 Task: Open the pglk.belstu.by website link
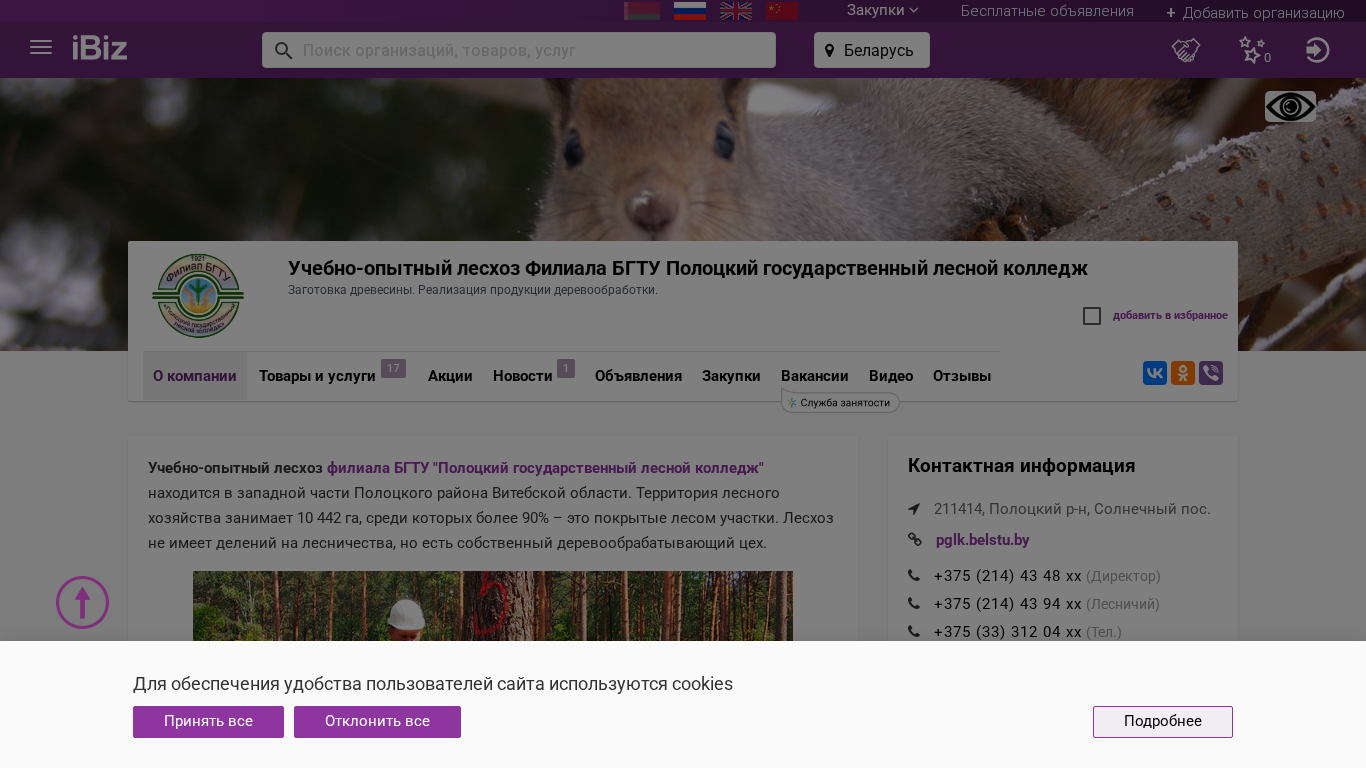coord(982,540)
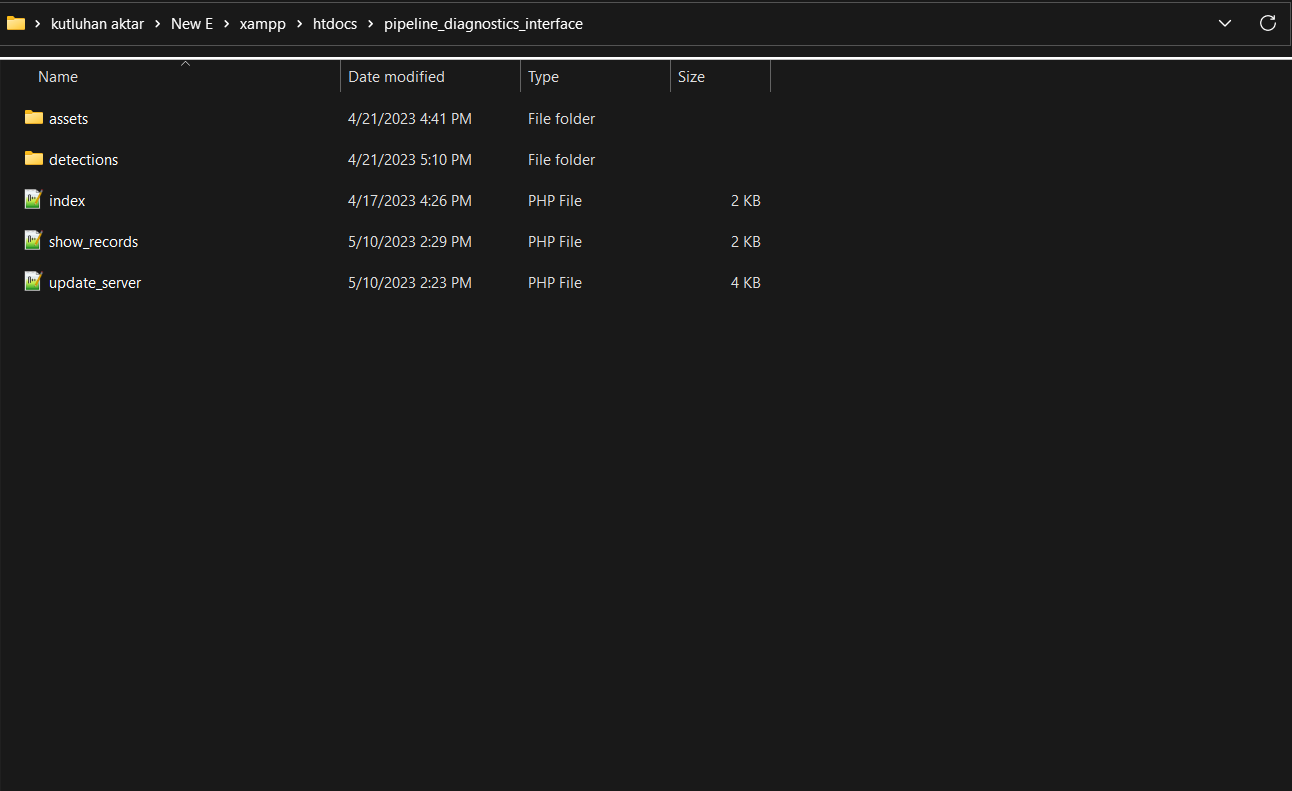This screenshot has width=1292, height=791.
Task: Open the address bar history dropdown
Action: tap(1224, 22)
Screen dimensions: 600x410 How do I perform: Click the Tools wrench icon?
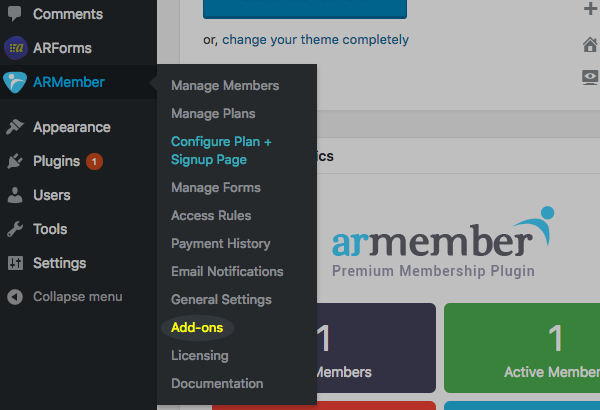click(x=15, y=229)
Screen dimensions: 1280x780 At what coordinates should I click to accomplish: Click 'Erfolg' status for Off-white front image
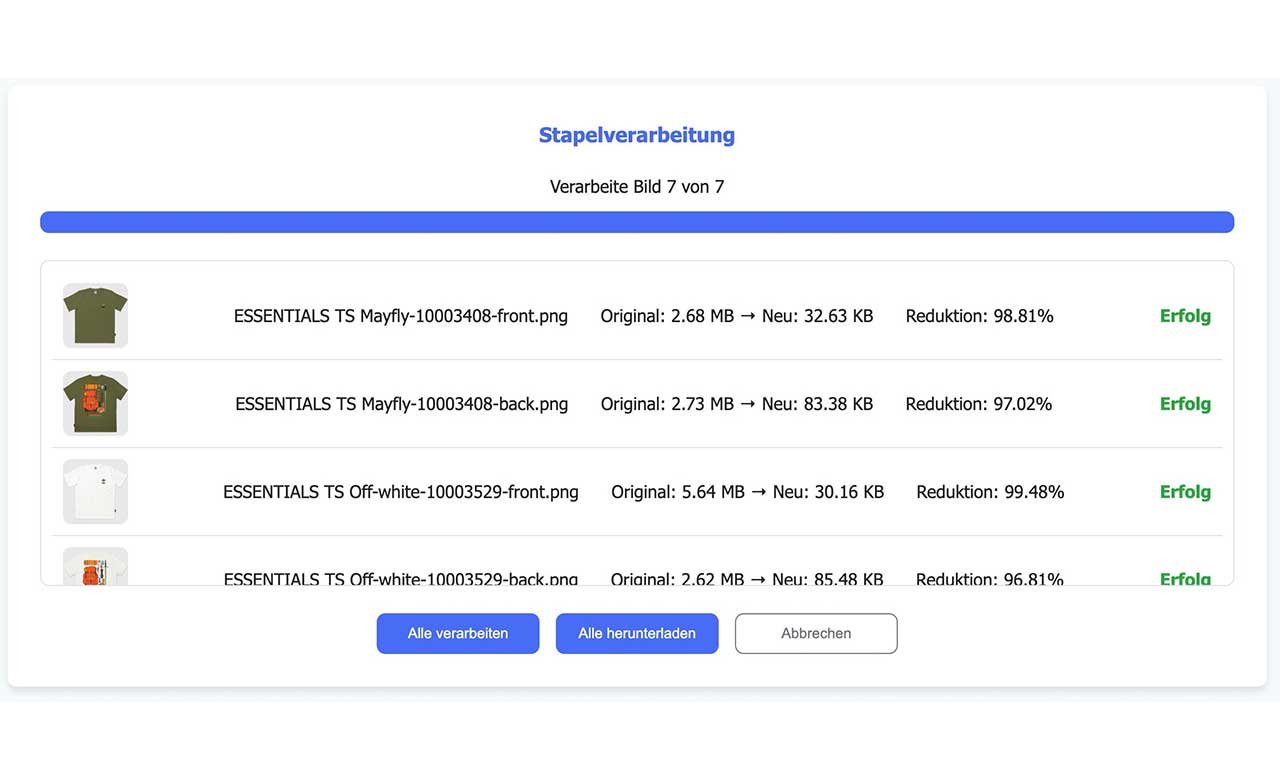(x=1184, y=492)
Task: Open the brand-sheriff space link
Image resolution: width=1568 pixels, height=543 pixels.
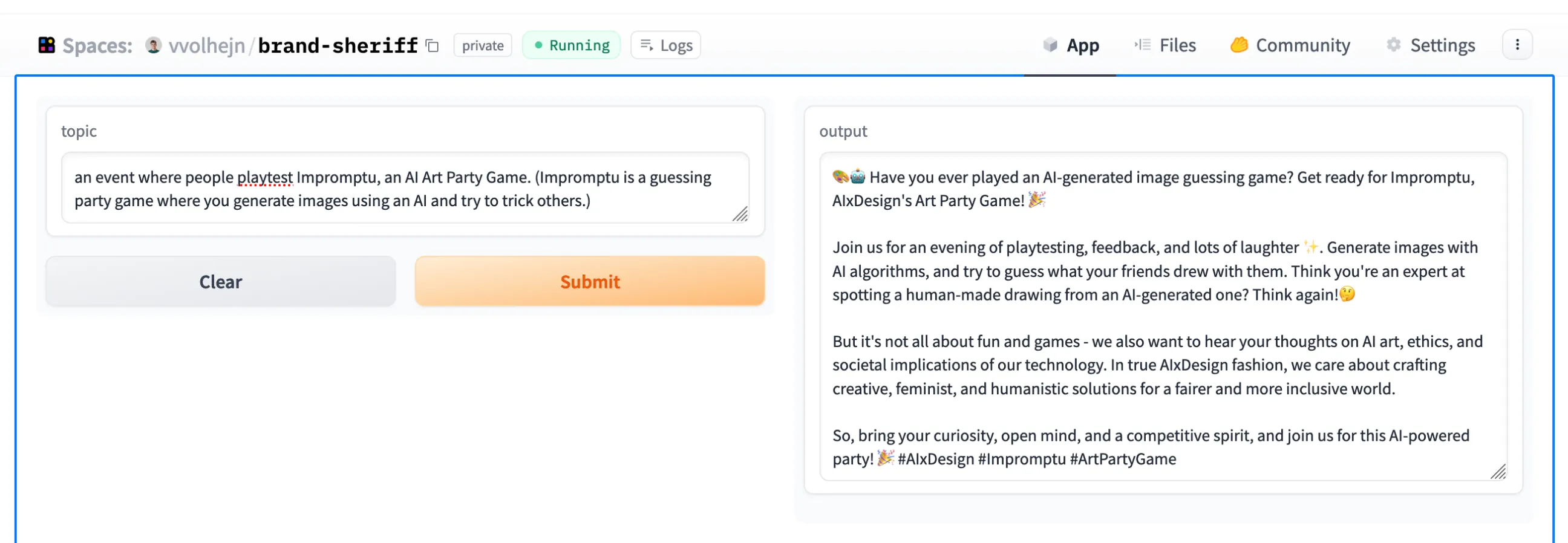Action: (338, 45)
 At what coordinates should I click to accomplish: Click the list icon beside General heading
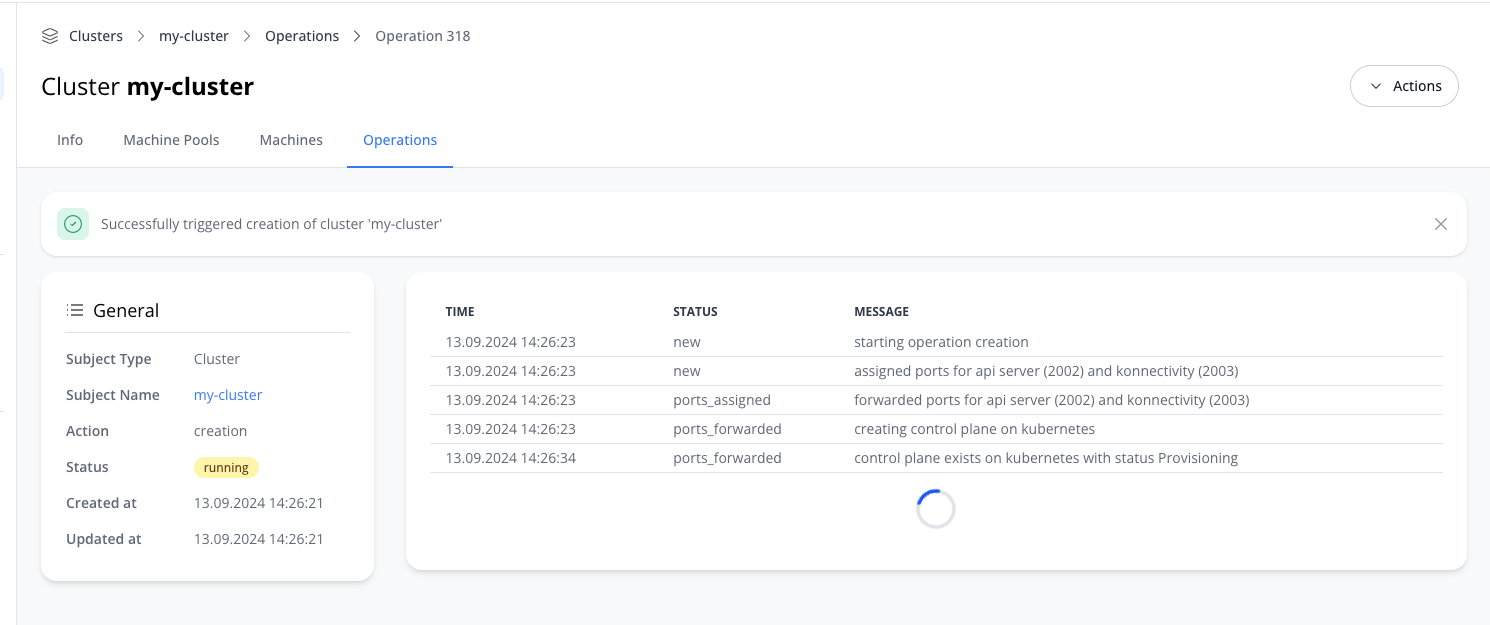point(74,310)
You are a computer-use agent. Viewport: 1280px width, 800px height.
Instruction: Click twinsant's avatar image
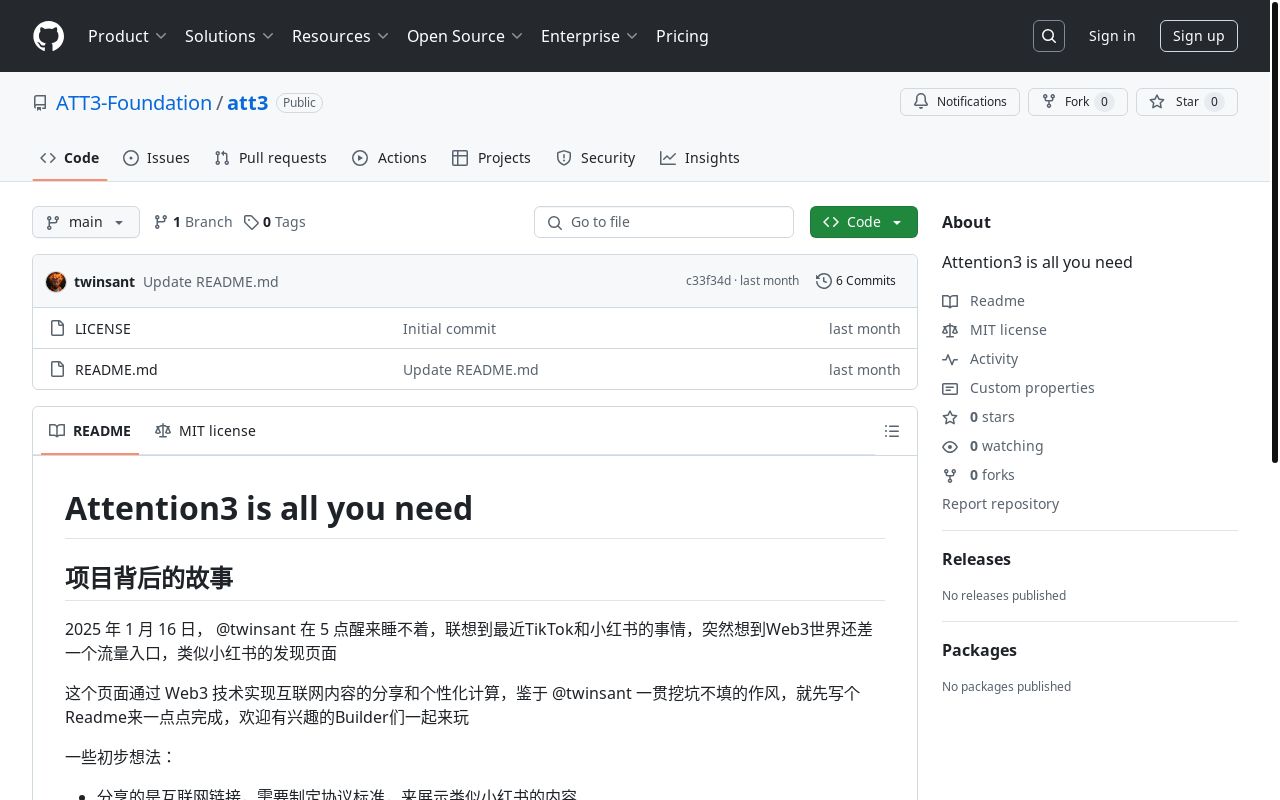56,281
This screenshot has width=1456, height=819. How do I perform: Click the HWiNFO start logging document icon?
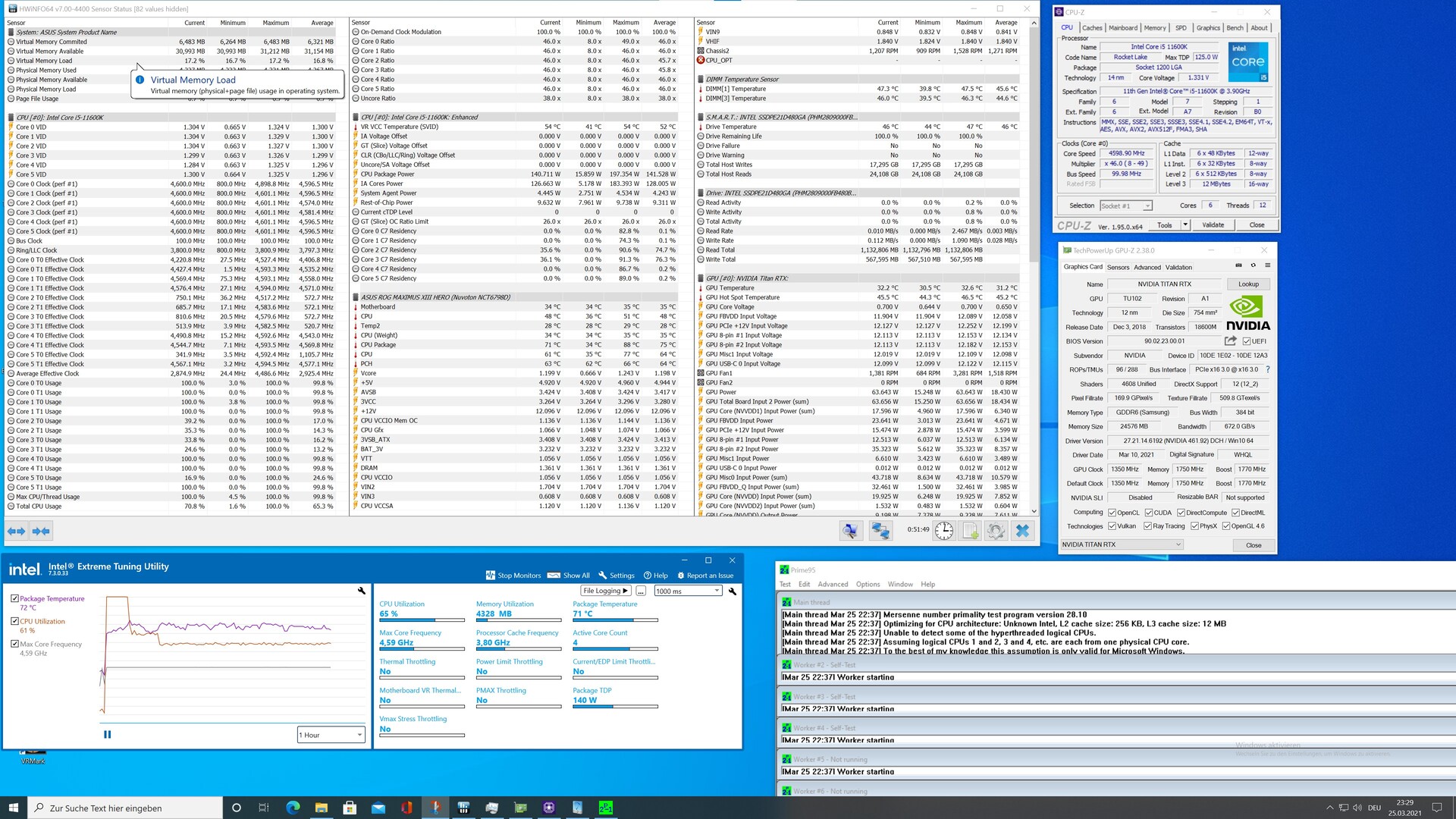[970, 532]
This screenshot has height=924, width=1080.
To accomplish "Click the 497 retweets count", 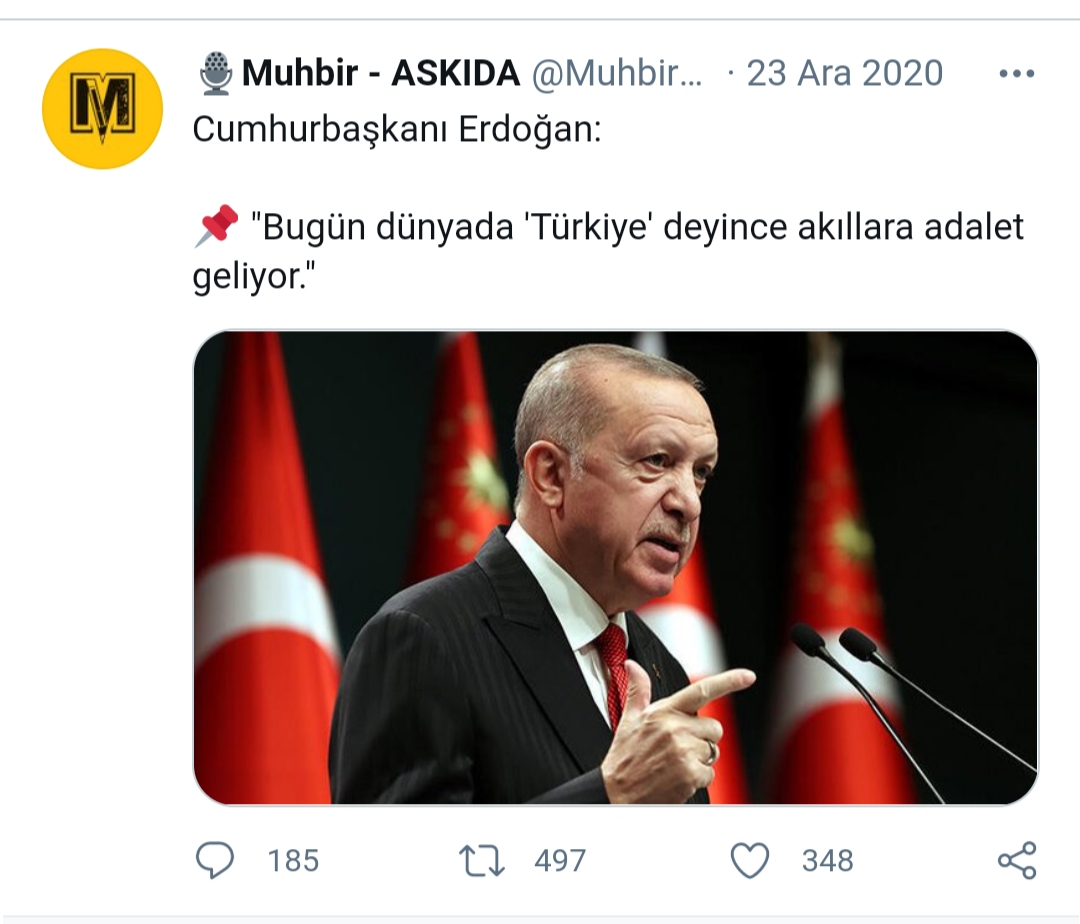I will (560, 861).
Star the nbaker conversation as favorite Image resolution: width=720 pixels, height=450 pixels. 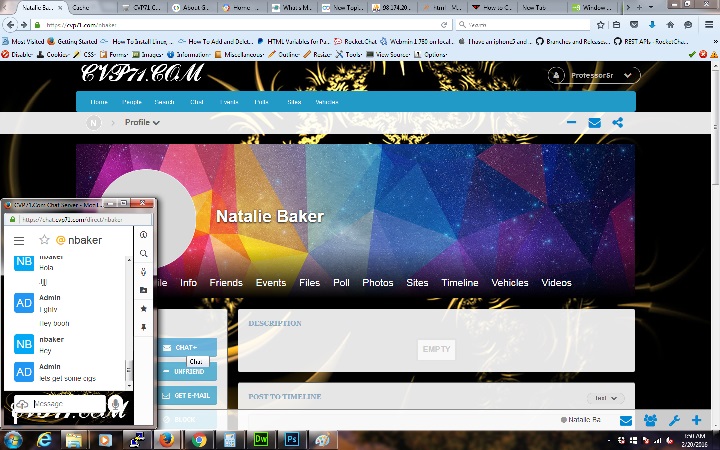tap(44, 240)
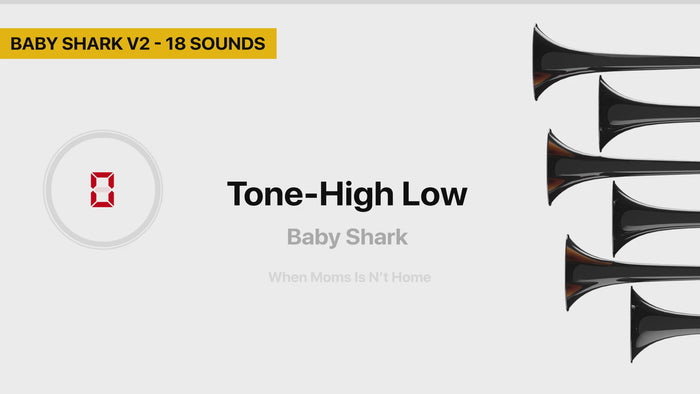Image resolution: width=700 pixels, height=394 pixels.
Task: Click the long tube of the topmost horn
Action: coord(643,62)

WRITTEN EXERCISE —
Extract the lines from the beginning of the records through the line containing "click(x=15, y=229)", inclusive, and reproduce them verbatim. Omit the pictures from your answer.

OUTPUT OF THE TASK —
 Task: Open the pglk.belstu.by website link
coord(982,540)
This screenshot has width=1292, height=791.
Task: Open the address bar history dropdown
Action: tap(1224, 22)
Screen dimensions: 600x410 How do I perform: Click the Tools wrench icon?
click(x=15, y=229)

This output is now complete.